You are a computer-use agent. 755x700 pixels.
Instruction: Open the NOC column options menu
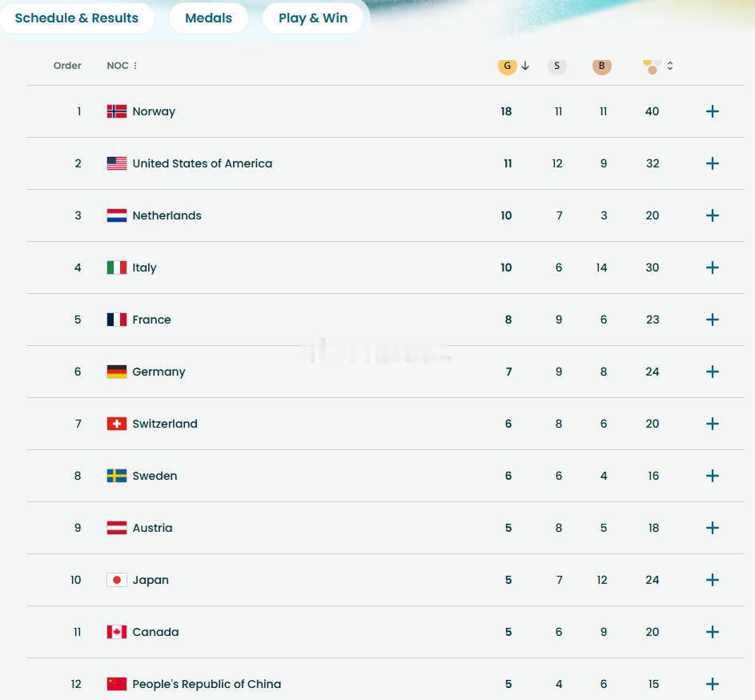[135, 66]

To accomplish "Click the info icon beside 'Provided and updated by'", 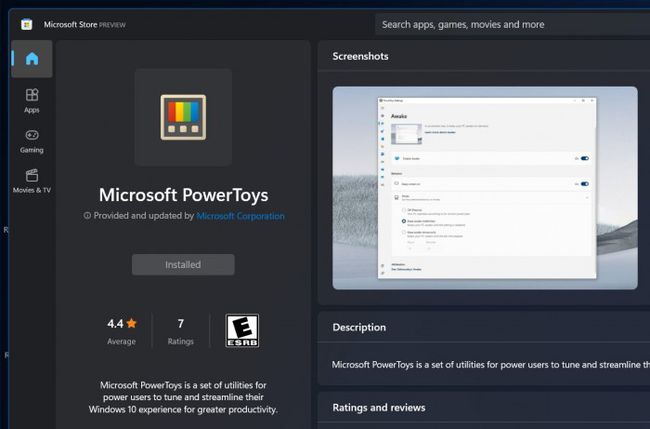I will pos(87,216).
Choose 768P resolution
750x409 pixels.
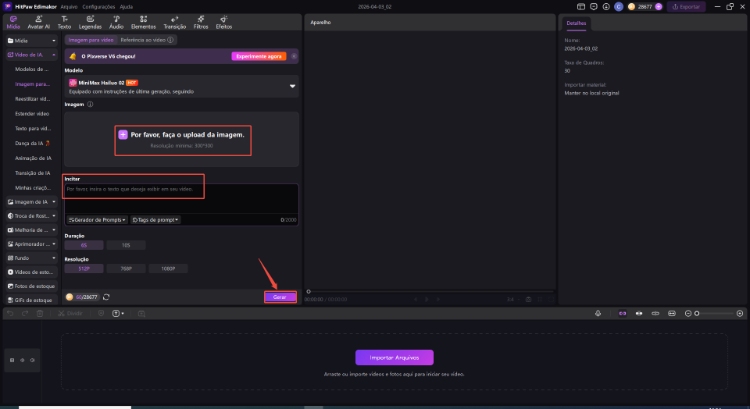(125, 268)
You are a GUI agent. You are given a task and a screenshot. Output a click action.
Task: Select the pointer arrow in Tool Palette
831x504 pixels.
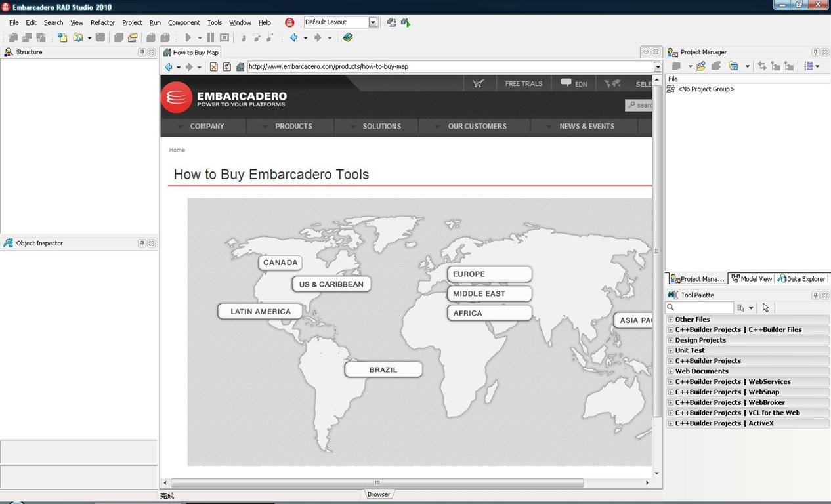(x=765, y=308)
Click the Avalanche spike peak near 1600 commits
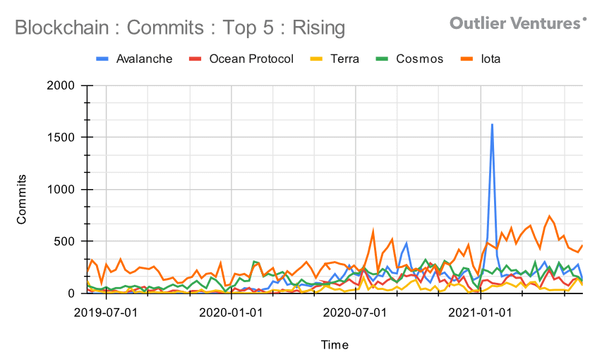 coord(492,125)
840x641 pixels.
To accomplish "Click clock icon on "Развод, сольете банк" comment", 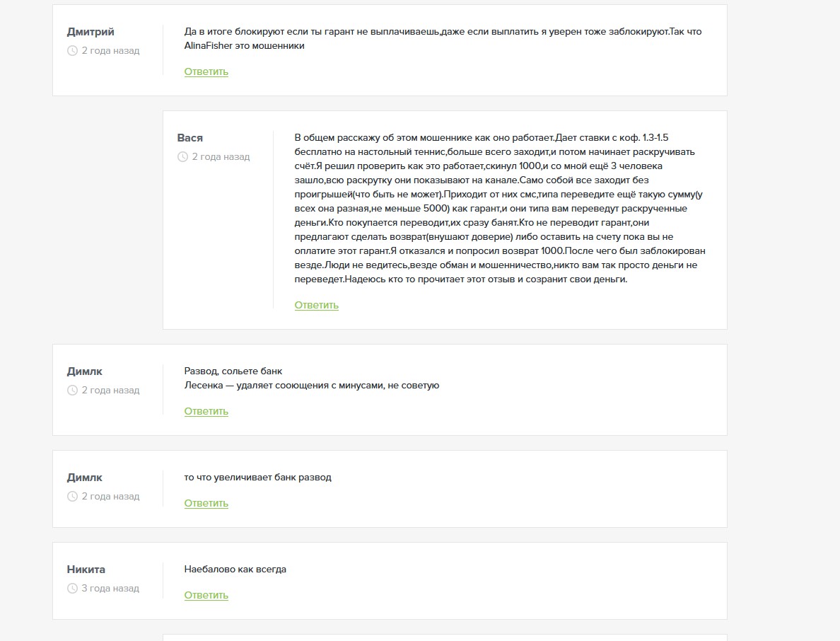I will pos(72,391).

● **Problem statement**
The required output is a copy of each line in the records where the string "agent" occurs.

● **Exercise solution**
You are a computer-use agent. 755x700 pixels.
You are a GUI agent. You are given a task and a screenshot. Output a click action.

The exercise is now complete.